Thursday, December 27, 2007

5 must haves in your financial first aid kit

When it comes to our medical health, we leave no stone unturned. The first-aid kit is usually armed with all the necessary medicines. But talk about financial health and guilt creeps in. More often than not, the financial first-aid kit is not sufficiently equipped.


Emergency cash -

Emergencies could be anything - from serious medical conditions to a sudden setback on the job front. Emergency cash is a must-have in your portfolio. How much one should set aside for this really depends on each one’s income and lifestyle. But investment advisor Ajay Bagga suggests a broad thumb rule. He says, “Around six times the monthly expenditure can be kept in a liquid asset like a bank deposit, as an emergency pool.”


Medical insurance and life insurance -

The former for your life and the latter for your dependents. You need to have a medical insurance policy in place, not just because it gives you a tax break, but because it is the best way to fund your medical expenses. Taking medical insurance early on in life is an advantage because you have the benefit of good health on your side. Most insurance companies cover pre-existing illnesses only if you’ve had a policy with them, for more than five years. Also make sure you renew your policy on time.

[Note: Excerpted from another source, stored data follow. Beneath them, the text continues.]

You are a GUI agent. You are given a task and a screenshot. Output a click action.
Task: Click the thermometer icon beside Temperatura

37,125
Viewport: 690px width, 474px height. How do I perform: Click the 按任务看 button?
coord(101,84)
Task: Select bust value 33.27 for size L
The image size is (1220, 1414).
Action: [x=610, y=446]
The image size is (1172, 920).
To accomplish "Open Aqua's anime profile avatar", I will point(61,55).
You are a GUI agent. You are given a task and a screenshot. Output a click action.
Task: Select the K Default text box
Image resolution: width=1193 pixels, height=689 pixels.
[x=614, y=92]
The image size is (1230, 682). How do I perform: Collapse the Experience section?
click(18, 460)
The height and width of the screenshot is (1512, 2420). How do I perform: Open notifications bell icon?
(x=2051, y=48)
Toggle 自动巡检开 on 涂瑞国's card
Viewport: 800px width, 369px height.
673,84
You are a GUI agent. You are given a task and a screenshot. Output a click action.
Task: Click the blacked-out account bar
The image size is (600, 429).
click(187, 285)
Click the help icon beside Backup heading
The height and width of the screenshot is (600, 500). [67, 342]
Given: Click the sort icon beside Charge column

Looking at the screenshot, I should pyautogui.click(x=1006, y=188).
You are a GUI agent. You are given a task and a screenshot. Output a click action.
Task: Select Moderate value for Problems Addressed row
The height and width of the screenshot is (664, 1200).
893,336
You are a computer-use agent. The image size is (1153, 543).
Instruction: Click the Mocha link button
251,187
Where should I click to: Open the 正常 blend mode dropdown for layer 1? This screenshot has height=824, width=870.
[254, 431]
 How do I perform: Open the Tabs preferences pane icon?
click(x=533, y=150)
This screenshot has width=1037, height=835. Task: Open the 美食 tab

Branch manager of National Insurance, Hema Shetty told Moneycontrol, “In case a policy is not renewed in time or if there is any gap while renewing it, the policy will be considered as a fresh policy and whatever exclusions apply in the first year of the policy will be applicable.”
You also need enough life insurance so that your financial dependents could invest the money and live modestly on the proceeds. So go ahead and find out how much insurance cover you need!


Child’s education fund -

Start planning early for your child’s future. While you may not know exactly how much you ought to save, you could look at setting aside small amounts every year. Here you need to ensure a good asset spread, which provides adequate safety and growth. Certified Financial Planner, B, Srinivasan advices, “For a medium risk person, a spread of 40:60 or 60:40 in debt to equity is acceptable. At the same time, one must maintain a good mix of liquidity and flexibility. It is important to keep away from instruments whose returns will be subject to tax incidence, on an accrual basis.”

Retirement Fund -

This is the most ignored in all financial plans. Nuclear families are in and so are longer lifespans. Inflation and escalating medical costs will also be always around. Therefore, you need to build up a corpus that will not only take care of routine expenses but also provide for extra healthcare costs that you may incur. You need to have a corpus of funds, which will give you close to 100% of the salary you enjoyed while working, to preserve the lifestyle you are used to.
The trick according to Certified Financial Planner Kartik Jhaveri, is to devise a professionally counselled and well-managed asset allocation portfolio. Typically, for a 25 to 45-year age band, the accent should be on equity investment. The amount to be invested in equity should necessarily be determined by the risk appetite of the individual.


Make a Will


If you die without making a Will, your family will have to follow certain ‘laws of succession’ in deciding how to split your assets. It is a misconception to believe that all the estate is automatically passed on to the spouse. Children and relatives can also stake claim to the properties. Laws of inheritance and succession are diverse and complicated. Making a Will is sensible because it leaves you to decide how your wealth is used. But unfortunately, most Indians simply forget to make a Will.


Have you made a Will yet? Do it now!